Finally, Fredegunda taught her son a third rule: Lead from the front. Fredegunda was given a chance to show her son best how to do this when Childebert II, King of Austrasia and son of Brunhilda, decided to invade the territory of Soissons. In this case, Childebert’s force was led by his dukes Gundoald and Wintrio; they led their army as far as Droizy, where they set up camp and waited to make their next move. As they dithered and “planned,” so too did Fredegunda. She gathered up her generals and offered the following scheme: They should camouflage some of their men, having them hold tree branches in the night so as to move closer to the enemy and be confused with the forest.
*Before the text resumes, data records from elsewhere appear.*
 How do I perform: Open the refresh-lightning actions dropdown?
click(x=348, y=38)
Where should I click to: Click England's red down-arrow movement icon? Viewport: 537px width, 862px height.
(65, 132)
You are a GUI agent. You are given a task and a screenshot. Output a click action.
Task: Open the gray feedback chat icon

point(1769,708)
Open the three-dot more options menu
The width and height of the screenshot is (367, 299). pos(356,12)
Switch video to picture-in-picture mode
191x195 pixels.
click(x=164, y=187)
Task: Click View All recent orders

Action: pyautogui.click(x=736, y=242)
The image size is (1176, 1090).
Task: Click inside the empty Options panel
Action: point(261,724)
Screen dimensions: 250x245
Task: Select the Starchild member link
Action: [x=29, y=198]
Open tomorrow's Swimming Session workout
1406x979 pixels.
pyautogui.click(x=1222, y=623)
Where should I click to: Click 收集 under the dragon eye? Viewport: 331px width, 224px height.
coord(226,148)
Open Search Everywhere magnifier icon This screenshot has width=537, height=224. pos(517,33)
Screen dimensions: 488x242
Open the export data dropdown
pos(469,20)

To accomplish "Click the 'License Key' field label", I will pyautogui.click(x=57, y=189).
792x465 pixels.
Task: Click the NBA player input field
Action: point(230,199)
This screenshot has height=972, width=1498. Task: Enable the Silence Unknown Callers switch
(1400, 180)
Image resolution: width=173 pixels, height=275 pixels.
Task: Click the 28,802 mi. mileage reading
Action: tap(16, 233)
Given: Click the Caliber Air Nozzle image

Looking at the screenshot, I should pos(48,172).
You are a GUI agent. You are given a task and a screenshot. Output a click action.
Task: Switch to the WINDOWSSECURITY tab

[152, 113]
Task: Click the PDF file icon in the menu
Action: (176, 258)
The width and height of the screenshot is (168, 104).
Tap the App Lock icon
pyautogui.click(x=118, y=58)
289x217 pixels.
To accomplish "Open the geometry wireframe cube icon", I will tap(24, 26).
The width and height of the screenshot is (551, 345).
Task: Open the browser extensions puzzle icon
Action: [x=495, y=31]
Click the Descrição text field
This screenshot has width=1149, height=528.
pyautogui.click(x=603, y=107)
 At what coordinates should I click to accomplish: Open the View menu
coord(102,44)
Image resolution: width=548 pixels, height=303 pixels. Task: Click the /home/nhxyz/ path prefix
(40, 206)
They would tie bells to their horses so the Austrasians would think they were their own, simply grazing in the nearby pasture. Finally, when these tricks allowed them to move near enough to the enemy camp, they would attack the dozing enemy and drive him from their lands.
The plan was insane and honestly had little chance of success, but the assembled generals had to admit that it at least offered them more hope than anything else they had brainstormed. As if feeling the generals teetering, Fredegunda offered this final piece of motivation to get them to agree: she was so confident of success that she herself would be present with the commanders of the army when they launched the attack, and she would be cradling the infant Chlothar while she did so. The men went silent and then looked at one another: if a woman, a mother carrying her infant child, had this much faith in her plan, how cowardly would they have to be to say no? With that, they agreed. Later that night they assembled their men and set to work on their camouflage.
The following morning, the Neustrians were in place. Nearby Austrasian sentries, plied with drink to get through the cold night, started to notice that the forest seemed closer than it had a few hours earlier. So too did the bells of their grazing horses. Were they losing their minds? No, they just must be drunk, that’s the ticket…
Just before the crack of dawn, Fredegunda exited her tent. Good to her word, she went to her horse to watch the battle unfold, carrying the infant King who was strapped to her chest. She had kept him from the front lines throughout the night to avoid having the crying of a baby unravel all of the effort that had gone into camouflage and getting their main force within easy striking distance of the enemy, but now, as the attack was to commence imminently, the need for silence had passed. As she rode to the top of a nearby hill to watch the battle unfold, she sent word to her generals for the attack to commence.
The plan worked perfectly. Fredegunda’s Neustrian army fell quickly and violently on the hapless Austrasians, and their camouflage and audacity took the enemy by bewildered surprise. Most of their force was killed while Fredegunda and her child looked on, and their leaders, Gundoald and Wintrio, were barely able to get away. In their haste they left behind all of their supply train; not only was Fredegunda able to return to her camp as a great victor, she was also able to do it while laden with spoils. Her boldness and swift thinking had earned her this glory, but she had also won the day by instilling in her men a certainty of victory. They knew that the Queen would never expose the King if she had any doubts of success. At the same time, they were willing to press the attack with a level of ferocity that rose to another level as they felt a paternal instinct to protect a mother, their Queen, and her baby from harm.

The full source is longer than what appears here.